The shift is undoubtedly a global one, but nowhere is it better showcased than in the North Sea. While those working in the region are already among the most experienced and technologically advanced in the world, a recent report from PwC and Oil & Gas UK finds that innovation and technology, collaboration between operators and the supply chain, and partnership models are crucial to the changing of the guard presently underway, especially as a number of new low carbon solutions continue to gain traction.

The report, Turning the Tide – the Transformation of the North Sea, published in November, says that fresh thinking and innovative solutions for driving performance are needed, especially after years focused on cutting costs. A supply chain that cannot sustain further tightening should focus instead on value over cost, the report suggests, though this will require operators and services firms to adjust their mindset.

Companies now believe it is critically important share their experiences of the deployment of new technologies, collaborate on developments and piloting, and engage more closely with the supply chain to reduce risk and the length of project timelines, the report found.

The PwC and Oil & Gas UK report also predicts an increased focus on technological and business model innovation to drive the next wave of competitiveness given operators and service companies have perhaps cut costs as far as is sustainably possible. New ideas, such as Equinor’s Hywind Tampen project, for instance, will help deliver the energy transition. In the Norwegian sector of the North Sea, the Hywind Tampen project will see 11 floating wind turbines deployed as to replace gas turbine power for the Snorre and Gullfaks oil and gas production facilities.

Other emissions cutting solutions such as electrification of production assets and unmanned platforms are also high on the agenda, including that of Norway’s largest oilfield services company Aker Solutions (AKSO.OL), who announced in October that it aims to generate half of its revenue from renewable energy and low-carbon technologies (such as carbon capture and storage, subsea gas compression, floating wind farms, electrification, etc) by 2030.

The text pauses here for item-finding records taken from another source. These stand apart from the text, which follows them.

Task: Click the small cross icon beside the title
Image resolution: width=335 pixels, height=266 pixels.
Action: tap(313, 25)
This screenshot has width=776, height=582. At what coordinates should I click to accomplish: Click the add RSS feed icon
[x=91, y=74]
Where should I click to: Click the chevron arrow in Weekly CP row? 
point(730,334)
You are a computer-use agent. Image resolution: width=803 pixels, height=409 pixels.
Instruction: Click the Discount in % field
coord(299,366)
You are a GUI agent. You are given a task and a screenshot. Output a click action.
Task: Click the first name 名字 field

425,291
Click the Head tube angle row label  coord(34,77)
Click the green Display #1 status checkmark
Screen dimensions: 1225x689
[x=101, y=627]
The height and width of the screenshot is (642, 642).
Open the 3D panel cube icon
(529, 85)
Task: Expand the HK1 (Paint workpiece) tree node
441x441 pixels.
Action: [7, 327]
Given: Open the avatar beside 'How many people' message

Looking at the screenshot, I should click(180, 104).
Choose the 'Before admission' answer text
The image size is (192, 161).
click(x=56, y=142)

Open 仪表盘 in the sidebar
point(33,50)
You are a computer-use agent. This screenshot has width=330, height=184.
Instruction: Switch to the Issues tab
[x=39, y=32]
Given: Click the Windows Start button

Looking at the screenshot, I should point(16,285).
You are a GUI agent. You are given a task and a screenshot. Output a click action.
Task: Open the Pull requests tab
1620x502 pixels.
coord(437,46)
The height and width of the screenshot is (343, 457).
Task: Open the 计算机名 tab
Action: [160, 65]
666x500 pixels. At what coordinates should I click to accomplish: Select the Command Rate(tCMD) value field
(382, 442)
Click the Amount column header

Equinor’s Hywind Tampen project will use floating wind turbines to provide power to the Snorre and Gullfaks oil and gas production facilities.  (Image: Equinor)

A lot of hydrocarbons
In October 2019, the mega Johan Sverdrup field began production more than two months ahead of schedule and NOK 40 billion ($4.4 billion) below original estimates, thanks in part to innovative technologies and collaborative methods led by operator Equinor alongside partners Lundin, Total, Aker BP and Petoro.

The largest development in Norway for three decades, the field is expected to produce for more than 50 years, tapping expected recoverable reserves of 2.7 billion barrels of oil equivalent. Once full field production is underway, Johan Sevrdrup will be able to produce up to 660,000 barrels of oil per day at peak. Simply put, that’s a lot of hydrocarbons. But, leveraging electricity power from shore, the field has record-low CO2 emissions below 1 kilogram per barrel – demonstrating the importance of technological innovation toward the energy transition, and how the oil industry still has work to do and an important role to play.